[[ Material provided, beginning ]]

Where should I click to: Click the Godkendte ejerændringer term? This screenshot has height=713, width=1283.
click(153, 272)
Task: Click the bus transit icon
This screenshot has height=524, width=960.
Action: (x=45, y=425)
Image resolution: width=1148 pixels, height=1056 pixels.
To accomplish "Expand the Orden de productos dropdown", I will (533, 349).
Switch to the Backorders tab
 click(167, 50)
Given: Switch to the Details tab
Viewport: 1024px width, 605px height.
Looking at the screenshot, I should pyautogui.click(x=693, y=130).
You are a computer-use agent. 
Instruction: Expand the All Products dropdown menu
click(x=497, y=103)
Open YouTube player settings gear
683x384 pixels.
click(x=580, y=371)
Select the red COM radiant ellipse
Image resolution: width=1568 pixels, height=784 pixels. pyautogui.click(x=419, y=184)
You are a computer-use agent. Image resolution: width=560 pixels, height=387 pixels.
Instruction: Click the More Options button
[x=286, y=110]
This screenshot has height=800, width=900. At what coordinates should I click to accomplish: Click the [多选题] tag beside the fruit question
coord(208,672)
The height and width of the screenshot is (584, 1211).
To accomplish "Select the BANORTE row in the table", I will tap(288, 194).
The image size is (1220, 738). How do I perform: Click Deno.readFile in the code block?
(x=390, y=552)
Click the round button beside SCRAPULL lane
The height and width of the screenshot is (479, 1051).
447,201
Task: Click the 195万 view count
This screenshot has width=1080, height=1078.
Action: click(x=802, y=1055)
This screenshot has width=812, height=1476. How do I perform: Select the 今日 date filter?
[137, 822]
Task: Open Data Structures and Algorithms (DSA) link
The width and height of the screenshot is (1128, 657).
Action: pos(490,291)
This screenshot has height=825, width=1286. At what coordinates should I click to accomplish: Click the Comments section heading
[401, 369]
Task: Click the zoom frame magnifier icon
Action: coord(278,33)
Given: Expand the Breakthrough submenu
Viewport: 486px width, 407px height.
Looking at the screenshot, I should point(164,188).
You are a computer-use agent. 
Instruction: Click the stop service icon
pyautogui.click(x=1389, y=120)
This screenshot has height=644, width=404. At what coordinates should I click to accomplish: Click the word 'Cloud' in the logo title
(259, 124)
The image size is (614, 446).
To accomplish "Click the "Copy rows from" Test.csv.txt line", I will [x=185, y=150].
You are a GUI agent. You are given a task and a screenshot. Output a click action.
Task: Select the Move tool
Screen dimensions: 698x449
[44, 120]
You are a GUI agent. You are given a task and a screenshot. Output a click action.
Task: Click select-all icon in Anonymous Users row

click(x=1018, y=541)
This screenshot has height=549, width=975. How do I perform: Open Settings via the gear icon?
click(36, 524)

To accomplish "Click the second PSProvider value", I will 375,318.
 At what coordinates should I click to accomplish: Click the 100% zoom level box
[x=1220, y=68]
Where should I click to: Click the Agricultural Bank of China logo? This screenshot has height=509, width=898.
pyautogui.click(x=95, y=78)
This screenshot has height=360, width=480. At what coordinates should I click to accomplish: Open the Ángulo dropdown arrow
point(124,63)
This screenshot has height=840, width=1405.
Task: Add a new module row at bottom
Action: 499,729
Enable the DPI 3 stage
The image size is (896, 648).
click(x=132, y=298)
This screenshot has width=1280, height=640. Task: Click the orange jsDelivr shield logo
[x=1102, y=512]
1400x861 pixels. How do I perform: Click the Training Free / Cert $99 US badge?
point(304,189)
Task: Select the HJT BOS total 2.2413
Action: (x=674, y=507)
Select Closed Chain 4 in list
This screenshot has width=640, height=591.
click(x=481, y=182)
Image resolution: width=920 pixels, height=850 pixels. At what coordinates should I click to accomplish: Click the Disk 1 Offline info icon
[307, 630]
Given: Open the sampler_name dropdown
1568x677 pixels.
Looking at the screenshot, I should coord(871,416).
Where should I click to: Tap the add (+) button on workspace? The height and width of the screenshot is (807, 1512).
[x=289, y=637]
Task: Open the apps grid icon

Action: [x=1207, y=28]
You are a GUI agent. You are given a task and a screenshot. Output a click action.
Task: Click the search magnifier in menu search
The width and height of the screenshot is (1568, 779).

[[ Material provided, end ]]

*Exercise instructions*. Copy every line where the word "will" is present in the entries above.

*Expected output*.
To accomplish "Expand the Orden de productos dropdown", I will (533, 349).
To accomplish "Select the BANORTE row in the table", I will tap(288, 194).
To accomplish "Click the "Copy rows from" Test.csv.txt line", I will [x=185, y=150].
To accomplish "Click the second PSProvider value", I will 375,318.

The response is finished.